The Timber Log is a quick overview of Timber Point Capital’s most recent investment thoughts. If you have questions about the content, please reach out to Patrick Mullin. The information contained herein does not constitute investment advice or a recommendation for you to purchase or sell any specific security.
Victor Canto, PhD on current monetary indications…key points include:
- The Fed balance sheet has been slowly contracting…however, the SVB crisis has unwound a large portion of the reduction
- Over the past year, reverse repos (RR) have increased from 0% of the Fed’s balance to 30%…
- The increase in the RR’s, especially when lagged, corresponds well to the T-bill yield uptick
- Increases in the monetary base leads M2…which leads the inflation rate…especially convincing when the data is lagged by 12 months…
- Both the monetary base and M2 growth rates are now negative, i.e. both aggregates are declining…given that, we expect continued decline in inflation
- The increase in RR’s on Fed balance sheet creates a new monetary and bank credit equilibrium impacting credit creation and the cost of bank credit via the money multiplier…watch this…
- As the Fed normalizes its balance sheet and eliminates reverse repos we should see lower inflation, lower short term interest rates, an increased money multiplier and an upward sloping yield curve…but this will take time…
- We still expect slow growth as opposed to recession…click here for Victor’s monetary conditions deck…

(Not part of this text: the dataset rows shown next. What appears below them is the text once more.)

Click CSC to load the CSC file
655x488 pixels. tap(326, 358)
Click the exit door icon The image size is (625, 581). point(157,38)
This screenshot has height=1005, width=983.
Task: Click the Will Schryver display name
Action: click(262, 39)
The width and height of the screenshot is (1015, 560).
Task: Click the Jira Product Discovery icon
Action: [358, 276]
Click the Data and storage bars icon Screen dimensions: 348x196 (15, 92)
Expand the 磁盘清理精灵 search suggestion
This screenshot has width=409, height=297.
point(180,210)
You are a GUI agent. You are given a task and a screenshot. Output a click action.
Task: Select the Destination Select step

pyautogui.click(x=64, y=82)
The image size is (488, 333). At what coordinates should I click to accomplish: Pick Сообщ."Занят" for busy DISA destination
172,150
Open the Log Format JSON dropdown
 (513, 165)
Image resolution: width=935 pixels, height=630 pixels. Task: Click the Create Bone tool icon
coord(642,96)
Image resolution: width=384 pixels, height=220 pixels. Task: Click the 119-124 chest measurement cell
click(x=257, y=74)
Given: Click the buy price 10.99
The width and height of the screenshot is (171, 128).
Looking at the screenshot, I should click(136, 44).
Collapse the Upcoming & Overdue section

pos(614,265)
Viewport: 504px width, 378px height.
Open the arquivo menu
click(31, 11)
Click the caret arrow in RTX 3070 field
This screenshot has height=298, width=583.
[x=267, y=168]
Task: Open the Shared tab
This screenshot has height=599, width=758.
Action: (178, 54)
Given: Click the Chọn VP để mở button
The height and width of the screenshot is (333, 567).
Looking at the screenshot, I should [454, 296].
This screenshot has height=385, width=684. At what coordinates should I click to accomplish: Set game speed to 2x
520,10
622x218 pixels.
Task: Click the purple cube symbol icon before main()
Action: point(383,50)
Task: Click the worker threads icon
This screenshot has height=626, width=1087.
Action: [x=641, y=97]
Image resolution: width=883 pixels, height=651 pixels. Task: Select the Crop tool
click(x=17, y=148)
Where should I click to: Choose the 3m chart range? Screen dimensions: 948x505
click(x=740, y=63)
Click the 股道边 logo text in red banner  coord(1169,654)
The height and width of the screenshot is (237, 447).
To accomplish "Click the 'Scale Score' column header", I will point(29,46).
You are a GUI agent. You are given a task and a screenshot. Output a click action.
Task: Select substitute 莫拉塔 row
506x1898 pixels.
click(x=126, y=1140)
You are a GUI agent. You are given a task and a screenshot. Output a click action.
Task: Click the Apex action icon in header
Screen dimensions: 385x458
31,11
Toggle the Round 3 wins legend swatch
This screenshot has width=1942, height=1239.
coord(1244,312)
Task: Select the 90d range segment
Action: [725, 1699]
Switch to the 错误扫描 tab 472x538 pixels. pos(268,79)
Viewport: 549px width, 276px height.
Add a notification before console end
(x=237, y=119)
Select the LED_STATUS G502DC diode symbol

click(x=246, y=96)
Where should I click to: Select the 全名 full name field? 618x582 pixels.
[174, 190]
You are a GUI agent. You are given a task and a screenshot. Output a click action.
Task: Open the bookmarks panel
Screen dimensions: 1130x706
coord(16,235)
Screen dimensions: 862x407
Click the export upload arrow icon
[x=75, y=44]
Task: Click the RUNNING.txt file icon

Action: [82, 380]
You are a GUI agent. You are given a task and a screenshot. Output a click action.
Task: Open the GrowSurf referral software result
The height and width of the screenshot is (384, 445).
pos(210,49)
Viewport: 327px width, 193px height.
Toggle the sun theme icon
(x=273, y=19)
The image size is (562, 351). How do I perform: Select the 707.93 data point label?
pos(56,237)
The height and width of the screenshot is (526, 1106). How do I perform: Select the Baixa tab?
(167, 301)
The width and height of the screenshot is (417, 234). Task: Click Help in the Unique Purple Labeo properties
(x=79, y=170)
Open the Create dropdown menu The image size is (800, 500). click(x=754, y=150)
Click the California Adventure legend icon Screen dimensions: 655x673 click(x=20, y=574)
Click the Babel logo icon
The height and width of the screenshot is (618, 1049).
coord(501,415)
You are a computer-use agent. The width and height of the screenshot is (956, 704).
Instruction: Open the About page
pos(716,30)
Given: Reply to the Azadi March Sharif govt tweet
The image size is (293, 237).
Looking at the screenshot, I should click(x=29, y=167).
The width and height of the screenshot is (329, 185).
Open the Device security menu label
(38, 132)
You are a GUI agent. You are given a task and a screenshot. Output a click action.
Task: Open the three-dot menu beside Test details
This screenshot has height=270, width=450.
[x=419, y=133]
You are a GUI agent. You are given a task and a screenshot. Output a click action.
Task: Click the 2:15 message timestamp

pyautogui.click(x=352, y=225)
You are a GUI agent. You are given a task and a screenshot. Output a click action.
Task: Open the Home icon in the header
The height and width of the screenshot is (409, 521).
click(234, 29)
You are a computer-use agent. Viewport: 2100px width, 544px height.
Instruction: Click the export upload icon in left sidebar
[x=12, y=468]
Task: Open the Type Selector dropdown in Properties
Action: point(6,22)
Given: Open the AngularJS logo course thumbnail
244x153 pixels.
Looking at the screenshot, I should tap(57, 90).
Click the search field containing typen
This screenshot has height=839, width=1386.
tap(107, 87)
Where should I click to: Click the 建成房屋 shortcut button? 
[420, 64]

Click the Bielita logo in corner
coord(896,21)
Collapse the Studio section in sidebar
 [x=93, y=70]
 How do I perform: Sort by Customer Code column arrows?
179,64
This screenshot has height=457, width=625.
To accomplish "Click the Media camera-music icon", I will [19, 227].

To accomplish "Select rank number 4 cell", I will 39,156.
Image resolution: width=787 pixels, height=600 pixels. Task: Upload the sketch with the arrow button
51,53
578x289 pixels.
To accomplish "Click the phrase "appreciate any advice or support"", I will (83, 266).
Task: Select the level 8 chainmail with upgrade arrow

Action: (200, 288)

Recent inflation prints are encouraging…the pain trade is definitely higher…
- CPI and PPI prints continue the drumbeat of good news on the inflation front, expect more to come
- On CPI, shelter should be tailwind going forward…largest component at ~ 1/3 of the index – a turn there is important
- PPI was lowest since January 2021 (2.7%), lower energy prices the big driver…supply chains are resolving positively which should continue to benefit upstream pricing dynamics
- High yield spreads have recovered half of their blow out since SVB…encouraging
- CBOE VIX Index trades at the 17 level after topping out at 26 post SVB…’21 lows were in the 15 range compared to mid-2010’s level of 10…more improvement to come?
- Recession talk continues – yield curve inversion, LEI’s, PMI’s are all concerning but the market is not listening
- Levels of earnings surprise have been in decline since 1Q21, posting a level of only 1.3% in 4Q22 (Factset). Earnings are estimated to decline 6.7% in 1Q23…after a 4.6% decline in 4Q22
- The market is betting that earnings are approaching trough levels near $220 for ’23…and that $240 for S&P 500 earnings in 2024 is possible…at 19x that implies upside to 4500…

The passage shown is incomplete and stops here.